● INSTRUCTIONS TO FOLLOW
Rewrite the entries between the lines holding "Given: Click the Einladen button" and "point(199,11)", inclusive, replacing "Given" with "Prompt" and changing nothing else. Omit the pictures from your answer.

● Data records
▼

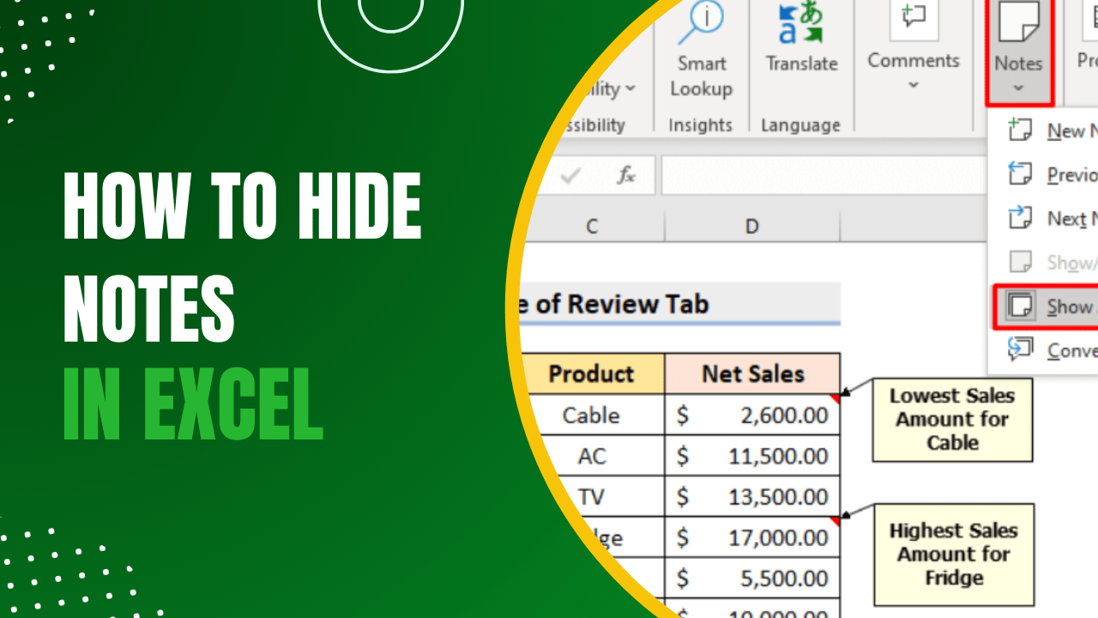Select the Smart Lookup tool

(x=701, y=52)
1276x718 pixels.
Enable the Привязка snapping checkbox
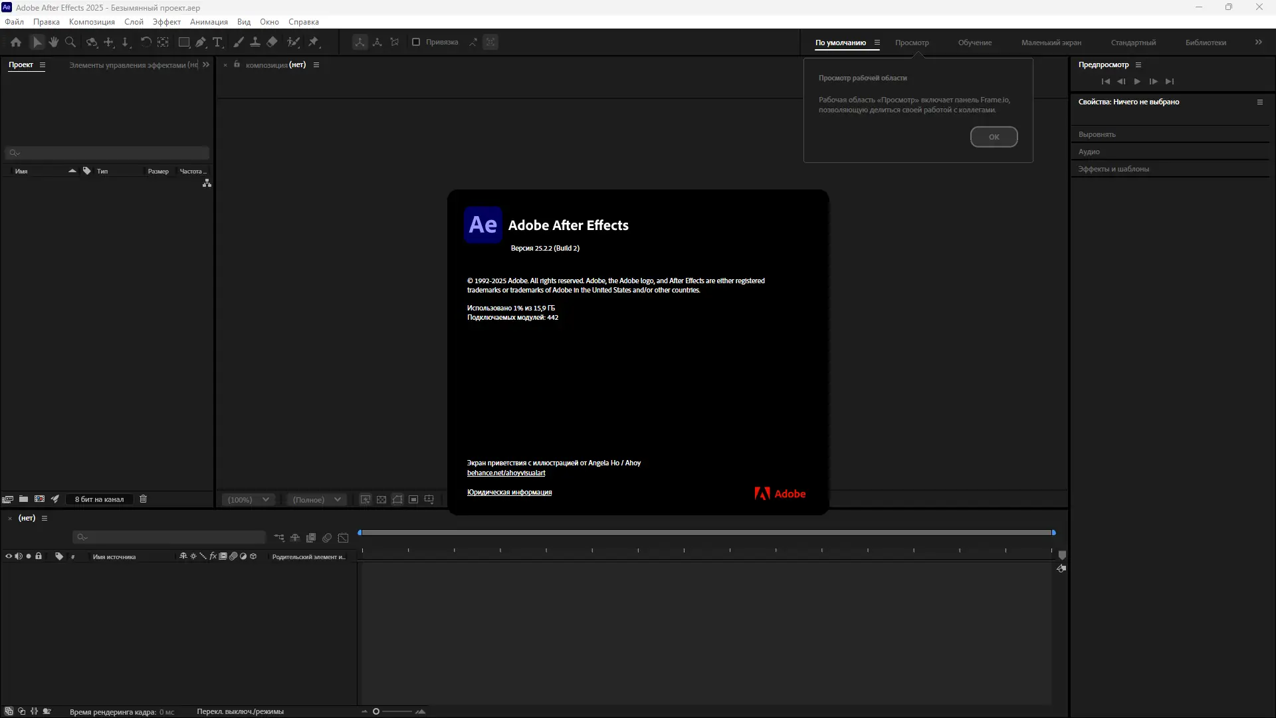click(416, 42)
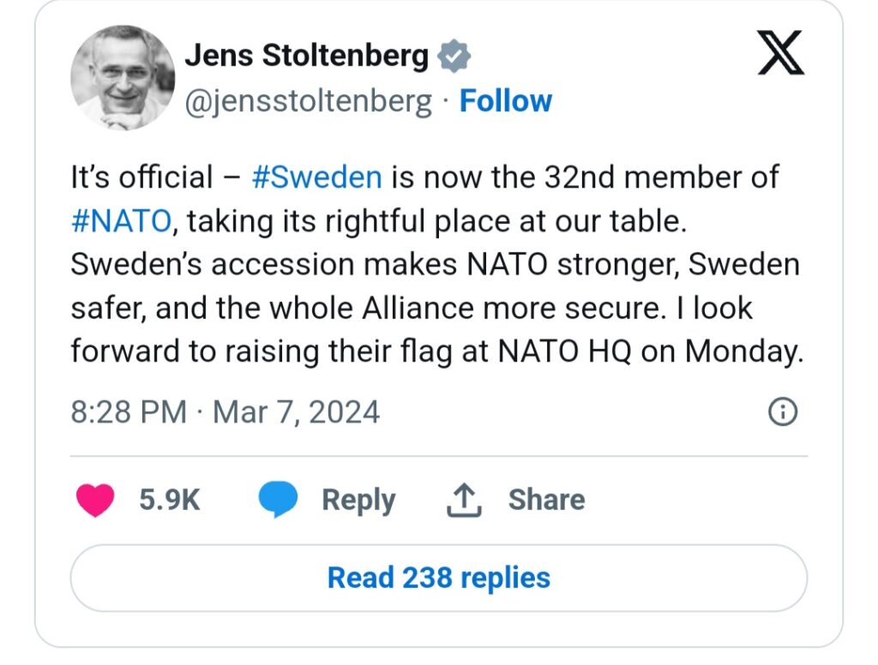Screen dimensions: 878x665
Task: Click the verified badge next to name
Action: click(454, 57)
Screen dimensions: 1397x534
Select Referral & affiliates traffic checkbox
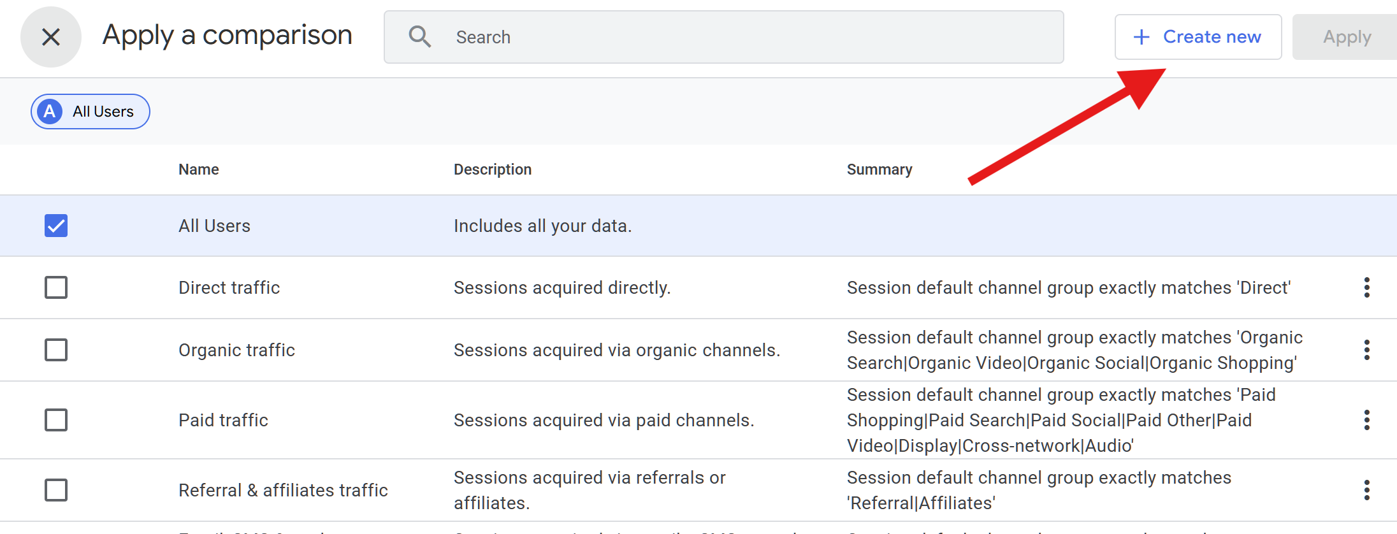click(x=56, y=490)
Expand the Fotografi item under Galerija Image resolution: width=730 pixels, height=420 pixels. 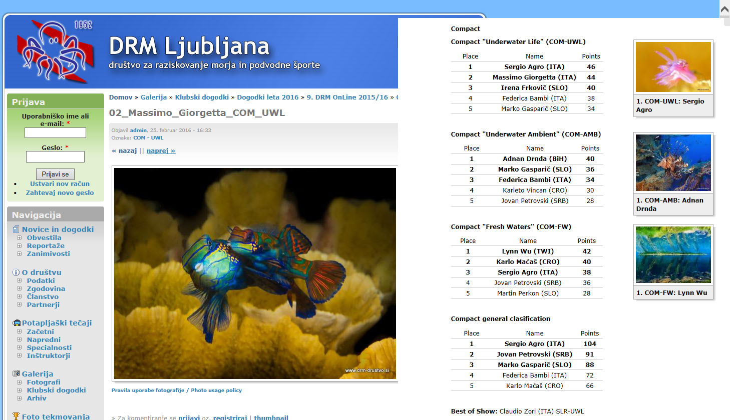[x=20, y=383]
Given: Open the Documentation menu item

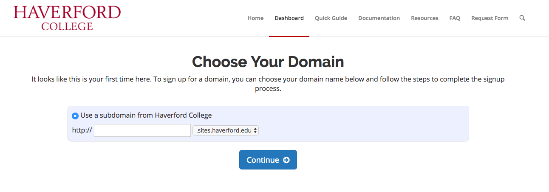Looking at the screenshot, I should (x=379, y=18).
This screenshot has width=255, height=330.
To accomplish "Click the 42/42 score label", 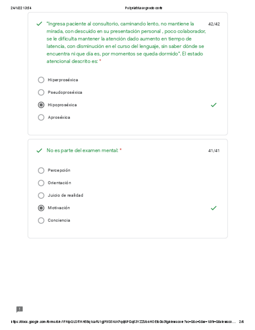I will coord(214,24).
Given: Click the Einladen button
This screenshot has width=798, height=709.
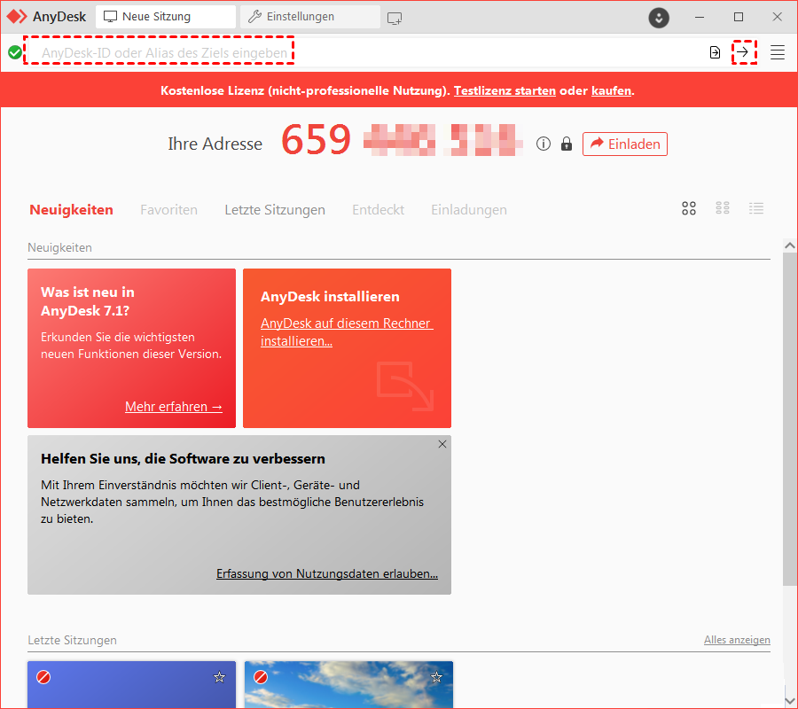Looking at the screenshot, I should click(625, 144).
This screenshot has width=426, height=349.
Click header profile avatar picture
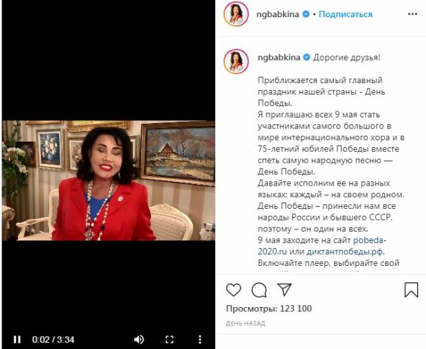[x=236, y=14]
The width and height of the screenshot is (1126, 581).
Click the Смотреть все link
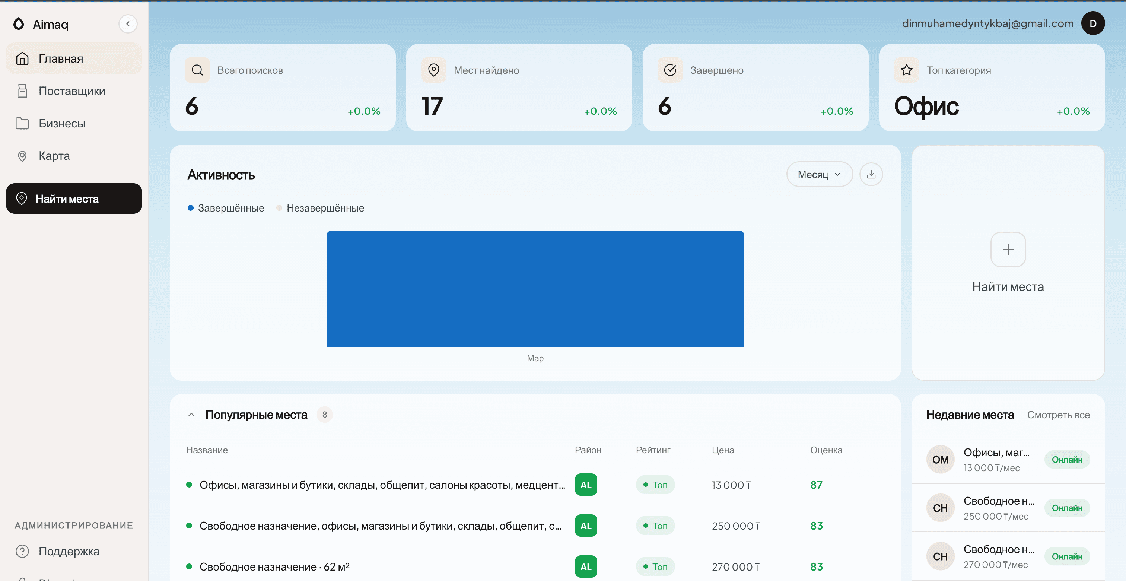coord(1058,415)
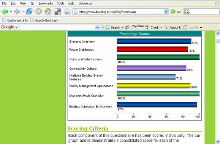Click the Forward arrow button
This screenshot has width=220, height=144.
(17, 12)
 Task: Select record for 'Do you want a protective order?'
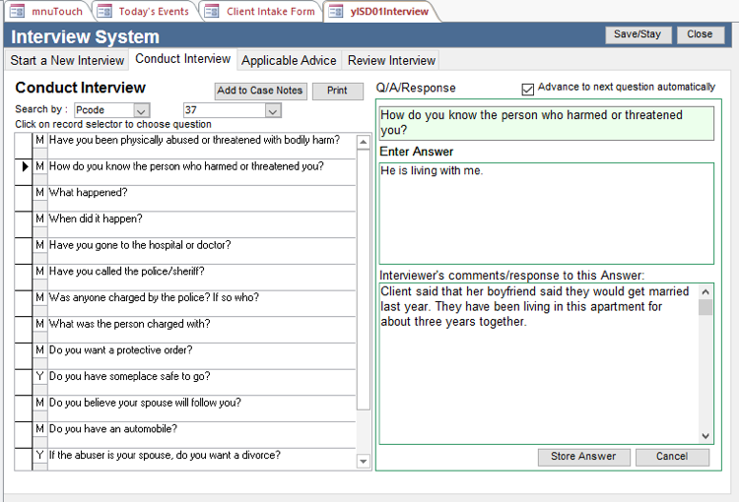point(24,350)
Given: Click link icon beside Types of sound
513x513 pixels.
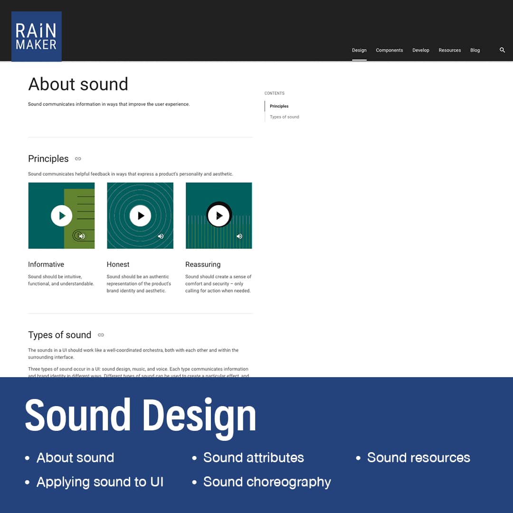Looking at the screenshot, I should pyautogui.click(x=101, y=335).
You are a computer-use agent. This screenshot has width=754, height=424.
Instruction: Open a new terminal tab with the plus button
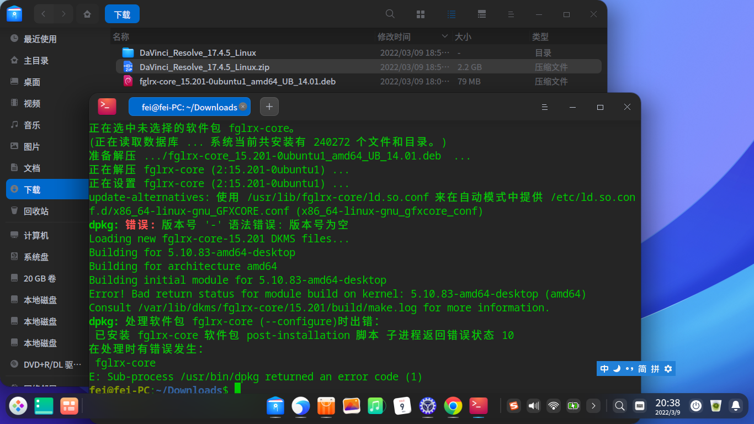[x=269, y=106]
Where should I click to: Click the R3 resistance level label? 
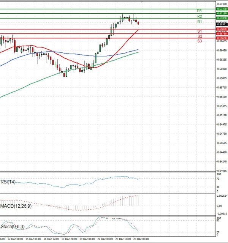point(199,11)
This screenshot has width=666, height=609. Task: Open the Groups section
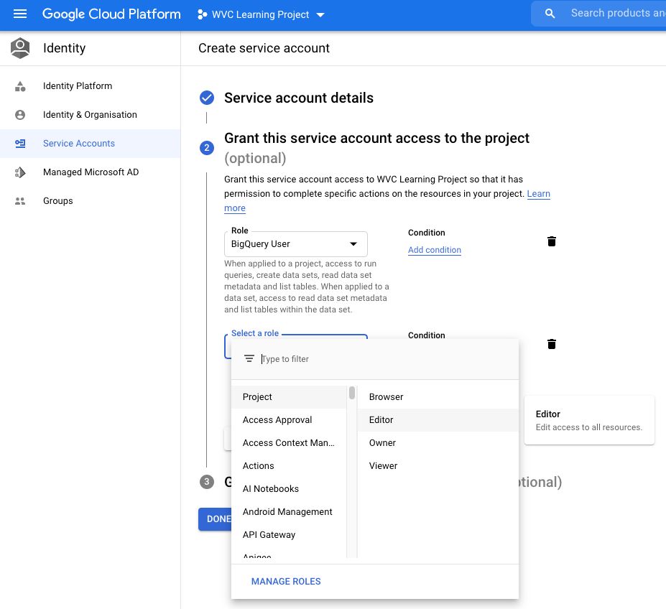57,200
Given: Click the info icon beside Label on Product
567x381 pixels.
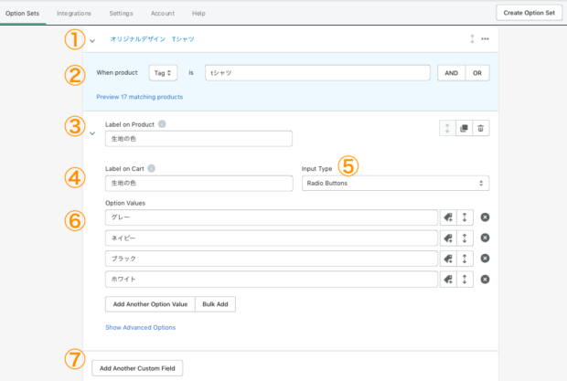Looking at the screenshot, I should coord(162,123).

▲

● ANSWER
Prompt: Click the Einladen button
This screenshot has width=798, height=709.
Looking at the screenshot, I should click(625, 144).
This screenshot has width=426, height=349.
Click header profile avatar picture
[x=236, y=14]
The width and height of the screenshot is (1126, 581).
Click the Смотреть все link
coord(1058,415)
Click the Forward arrow button
This screenshot has width=220, height=144.
(17, 12)
 Task: Select record for 'Do you want a protective order?'
point(24,350)
Prompt: Click link icon beside Types of sound
513x513 pixels.
Looking at the screenshot, I should pyautogui.click(x=101, y=335).
You are a computer-use agent. This screenshot has width=754, height=424.
Instruction: Open a new terminal tab with the plus button
[x=269, y=106]
Where should I click to: Click the R3 resistance level label? 
point(199,11)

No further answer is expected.